Department of Tropical Medicine and Parasitology, Seoul National University College of Medicine and Institute of Endemic Diseases, Seoul, 03080, Republic of Korea.
Department of Pharmacology, Yonsei University College of Medicine, Seoul, 03722, Republic of Korea; Severance Biomedical Science Institute, Yonsei University College of Medicine, Seoul, 03722, Republic of Korea.
Comput Biol Med. 2021 Feb;129:104151. doi: 10.1016/j.compbiomed.2020.104151. Epub 2020 Nov 28.
Rapid diagnosing is crucial for controlling malaria. Various studies have aimed at developing machine learning models to diagnose malaria using blood smear images; however, this approach has many limitations. This study developed a machine learning model for malaria diagnosis using patient information.
To construct datasets, we extracted patient information from the PubMed abstracts from 1956 to 2019. We used two datasets: a solely parasitic disease dataset and total dataset by adding information about other diseases. We compared six machine learning models: support vector machine, random forest (RF), multilayered perceptron, AdaBoost, gradient boosting (GB), and CatBoost. In addition, a synthetic minority oversampling technique (SMOTE) was employed to address the data imbalance problem.
Concerning the solely parasitic disease dataset, RF was found to be the best model regardless of using SMOTE. Concerning the total dataset, GB was found to be the best. However, after applying SMOTE, RF performed the best. Considering the imbalanced data, nationality was found to be the most important feature in malaria prediction. In case of the balanced data with SMOTE, the most important feature was symptom.
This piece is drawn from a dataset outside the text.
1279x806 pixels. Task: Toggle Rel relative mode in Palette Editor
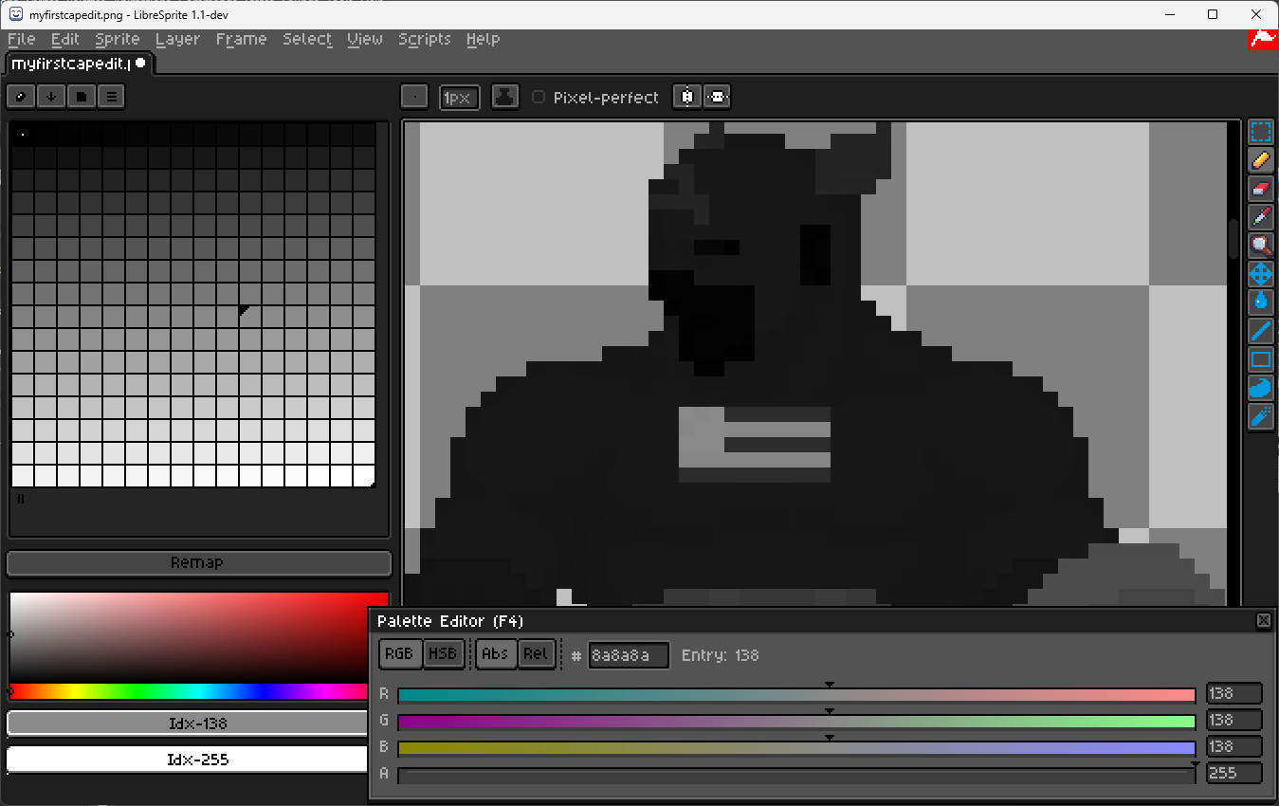click(536, 654)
The results demonstrated that machine learning techniques can be successfully applied to predict malaria using patient information.
快速诊断对于控制疟疾至关重要。许多研究旨在开发使用血涂片图像诊断疟疾的机器学习模型,但这种方法存在许多局限性。本研究使用患者信息开发了一种疟疾诊断的机器学习模型。
为了构建数据集,我们从 1956 年至 2019 年的 PubMed 摘要中提取了患者信息。我们使用了两个数据集:仅寄生虫病数据集和通过添加其他疾病信息的总数据集。我们比较了六种机器学习模型:支持向量机、随机森林(RF)、多层感知机、AdaBoost、梯度提升(GB)和 CatBoost。此外,还采用了合成少数过采样技术(SMOTE)来解决数据不平衡问题。
关于仅寄生虫病数据集,无论是否使用 SMOTE,RF 都是最佳模型。关于总数据集,GB 是最佳模型。但是,在应用 SMOTE 后,RF 的表现最佳。考虑到不平衡数据,国籍是疟疾预测中最重要的特征。在具有 SMOTE 的平衡数据的情况下,最重要的特征是症状。
结果表明,机器学习技术可成功应用于使用患者信息预测疟疾。